Collyer complains that his industry has been getting a bad rap: “Some of our detractors make a point of telling only part of the story: descriptions of vast tailings ponds fail to acknowledge that they, like oil sands mining areas, will by law be reclaimed.” This would be easier to accept if the reclamation was actually happening. Instead, as reported here by the Pembina Institute

“Of the 600 square kilometres of land disturbed by oil sands mining operations, only 1.04 square kilometres is government certified as reclaimed.”

So, today, we have tailings ponds than you can see from space. We have tar sand companies in court trying to defend themselves against charges of killing 1,600 birds in those ponds and failing to report the deaths – and trying to withhold information from that trial. Yet, Mr. Collyer feels it’s appropriate to criticize the media for “telling only part of the story.” Collyer goes on:

“Characterizations of oil sands extraction as the most carbon-intensive oil production process on earth ignore that CO2 emissions from Canada’s oil sands account for just 1/1000th of total global emissions, or that emissions from many other crude oil products sources are comparable to those from oil sands crude on a full life cycle basis.”

This is tantamount to saying that we should feel good about throwing our garbage out the window of our car because it accounts for a very small percentage of the garbage dumped on the highway each year.

You might just as easily ask, why should any country, anywhere in the world, take its environmental responsibilities seriously when these leading Canadians disavow any responsibility whatever. One of the biggest problems with this particular PR push is its lack of originality: there are now a bevy of these organizations, acting like the amplifiers in an echo chamber, repeating and repeating a series of suspect messages.

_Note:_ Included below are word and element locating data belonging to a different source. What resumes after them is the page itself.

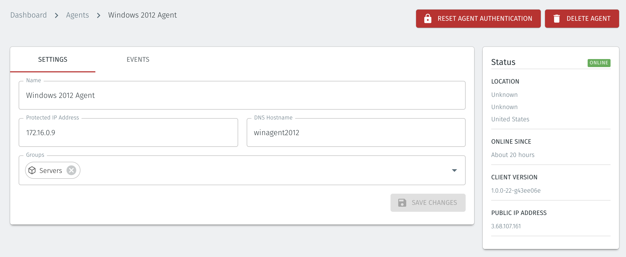
Task: Select the Settings tab
Action: [53, 59]
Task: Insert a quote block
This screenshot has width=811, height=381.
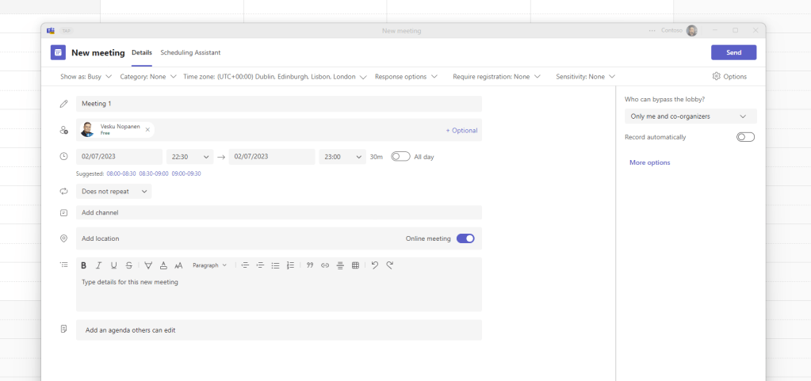Action: click(x=310, y=265)
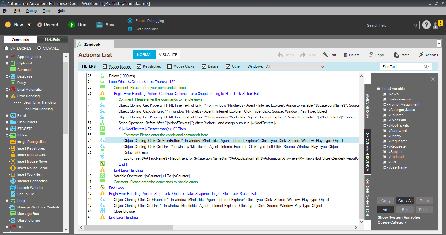Select the Message Box command icon
446x235 pixels.
(x=13, y=214)
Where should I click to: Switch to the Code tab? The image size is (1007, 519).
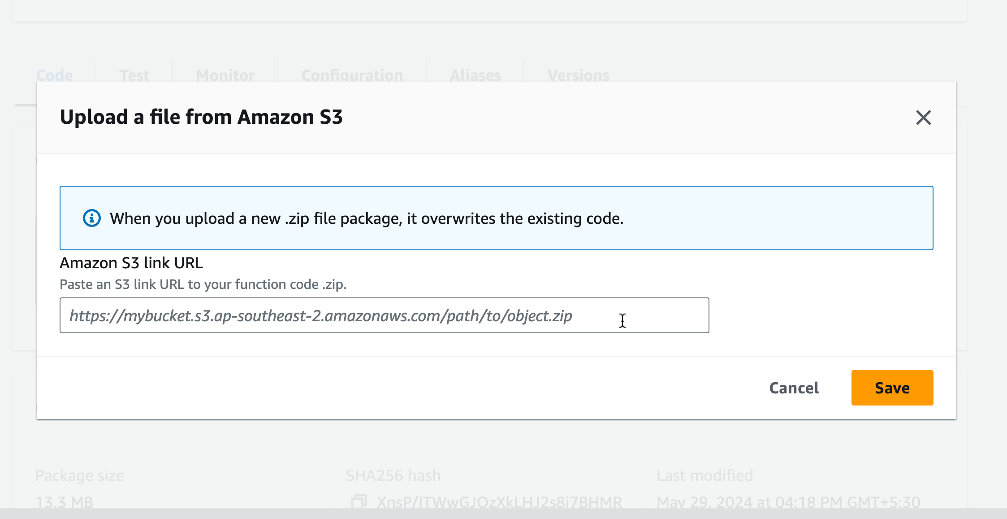click(x=54, y=75)
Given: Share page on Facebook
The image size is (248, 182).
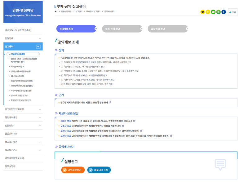Looking at the screenshot, I should click(x=224, y=12).
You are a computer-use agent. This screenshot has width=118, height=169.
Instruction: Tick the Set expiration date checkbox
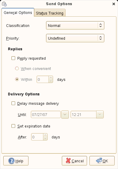click(x=13, y=126)
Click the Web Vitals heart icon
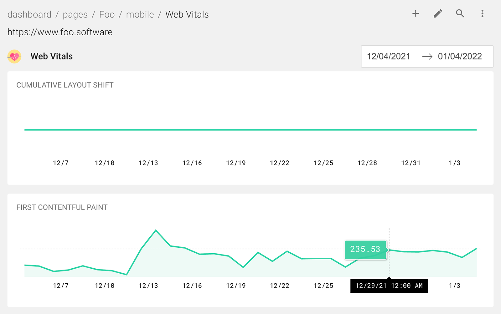 point(14,57)
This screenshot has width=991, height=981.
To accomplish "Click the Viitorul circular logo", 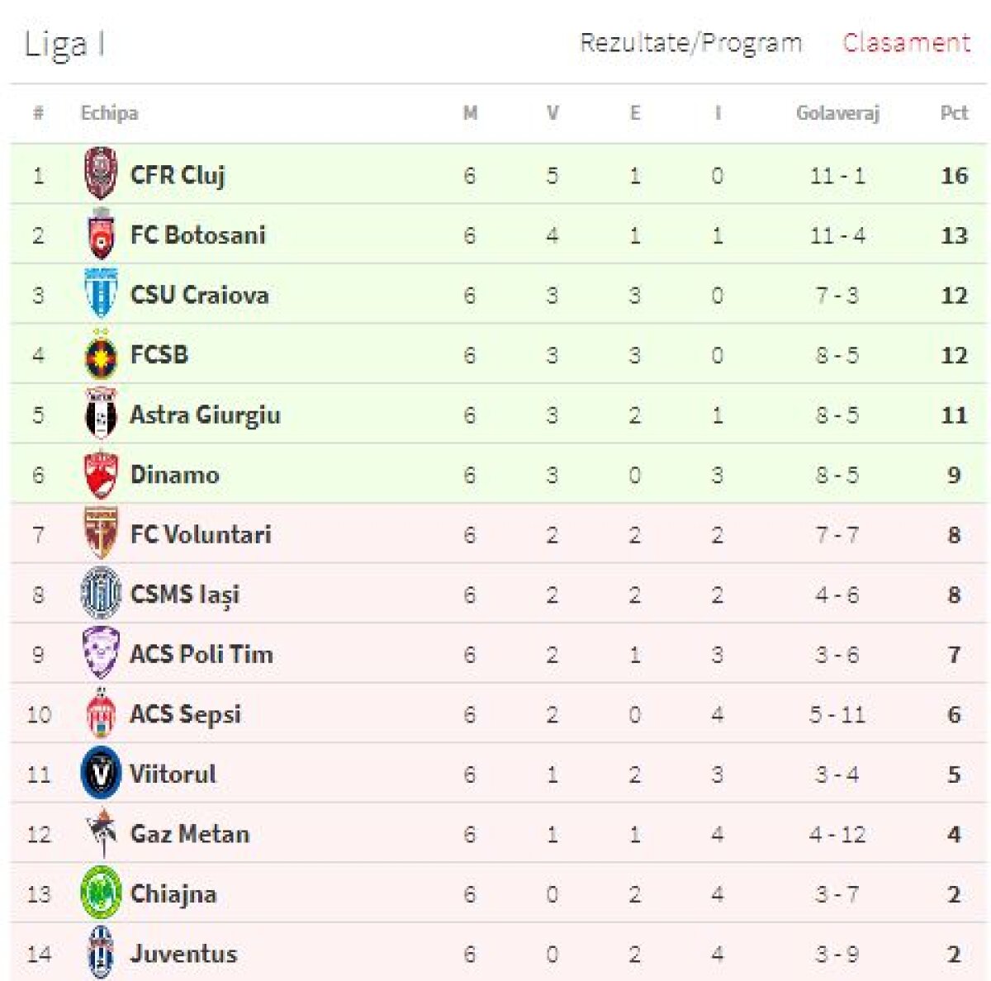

There is the Alberta Enterprise Group. There is the flashy industry-funded website celebrating Canada’s Oil Sands. There is the In Situ Oil Sands Alliance. And there are the actual industry sites which, while acknowledging their self-interest, still repeat – extensively and expensively – the messaging. Take, for example, the Oil Sands Developers Group.

In short, there is a critical mass of uncritical websites, promoting a rosy view of an industry that refuses to come to grips with its own environmental record and, in the worst cases, actually invests in denial of its role or climate change. In light of all of the foregoing, it was interesting to see a story in the Montreal Gazette last week quoting Clive Mather, former CEO of Shell Canada. Mather said:

“We have not done a good job in the oilsands, either in environmental performance or in communication. And we’ve got a big problem. It’s not life-threatening, but it could be.”

The most insightful part of that comment comes in the order in which he put the concerns: performance first, communication second. If the industry really wants to be taken seriously, it needs to work first on its performance. And then, rather than falsely claiming the voice of third parties to sing praise to industry, they should actually find credible third parties who will look critically at their operation and vouch for them – or condemn them, as circumstances might periodically require.

That, from a PR perspective, is ultimately the worse thing about this most recent campaign. Like so many before, it won’t work. All the goodwill it might have generated was dashed when, the day after the splashy launch, newspapers started reporting on a fresh batch of animal deaths caused by tar sands development.

As I argued in my book, Do the Right Thing, the rules for getting a good reputation a simple.

1. Do the Right Thing

2. Be Seen to be Doing the Right Thing

3. Don’t Get #1 and #2 Mixed Up. That – #3 – us what’s happening here.

The industry associations are working hard at being seen to be doing the right thing, but the evidence of actual performance keeps tripping them up. Until they turn their process around, it will never change.

Jim Hoggan is co-founder of DeSmogBlog and President of the Vancouver public relations firm, Hoggan & Associates.